While the other linked tools are really cool, they have completely different goals: a low-code/no-code approach to working with data, instead of managing a MySQL/MariaDB instance when you don't have access to the DB server, the server refuses "remote" connections, you don't have SSH access for tunneling or want to do management through a web based interface instead of something like DataGrip, MySQL Workbench or even the CLI.
Pretty sure that while both alternatives looks more modern, they targets whole different audience. Adminer is fast, simple and easy to deploy when you need accessing SQL based DB (ok, there is sibling project Adminer Editor for making fast CRUD interfaces defined by php code).
Both project you listed is for creating apps over your data without reinventing whole backend. They look cool and are definitely more powerful, but you have to deploy them (try to do that on shared web hosting). Again, whole different use-cases.
I think you're missing the point of Adminer even if it's part of the title. The tools you mentioned require Heroku or Docker, definitely not equivalent to "let me ftp this file up to this shared hosting"
If I have SSH access to an SQL server, there are even better native applications that can run locally.
I can't figure out whether you simply don't understand why a single PHP file makes deploying easy, or whether you're purposefully misinterpreting things in an attempt to push your product.
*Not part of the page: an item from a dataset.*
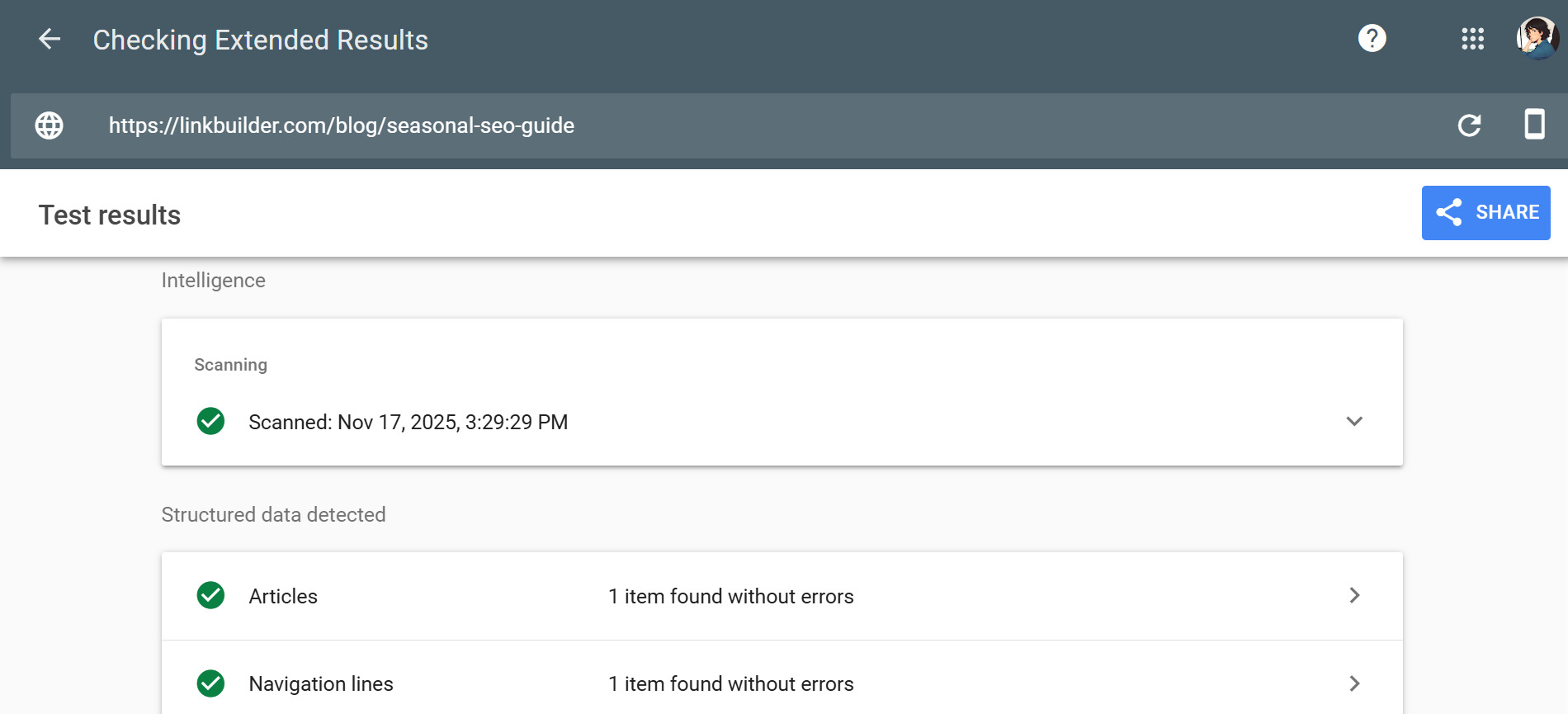Select the Navigation lines structured data row
Viewport: 1568px width, 714px height.
[x=743, y=683]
Adminer has got me out of a jam many times, i tend to use it when i've had restricted access to the database somehow and just need quick and least hassle one-time access. Its a great tool to have in your toolbelt.
I got so fed up with phpmyadmin, I wrote my own version of this kind of thing. It's not one file though, and only satisfies my specific use cases (although it can browse/search tables, create, edit and delete databases, tables and keys). PHPMyAdmin is so aggressively awful. Writing my own thing for it, I was most surprised by how slow it is. I figured it was just innate to the queries being run to display the metadata required, but nope, my own tool turned out to be way faster.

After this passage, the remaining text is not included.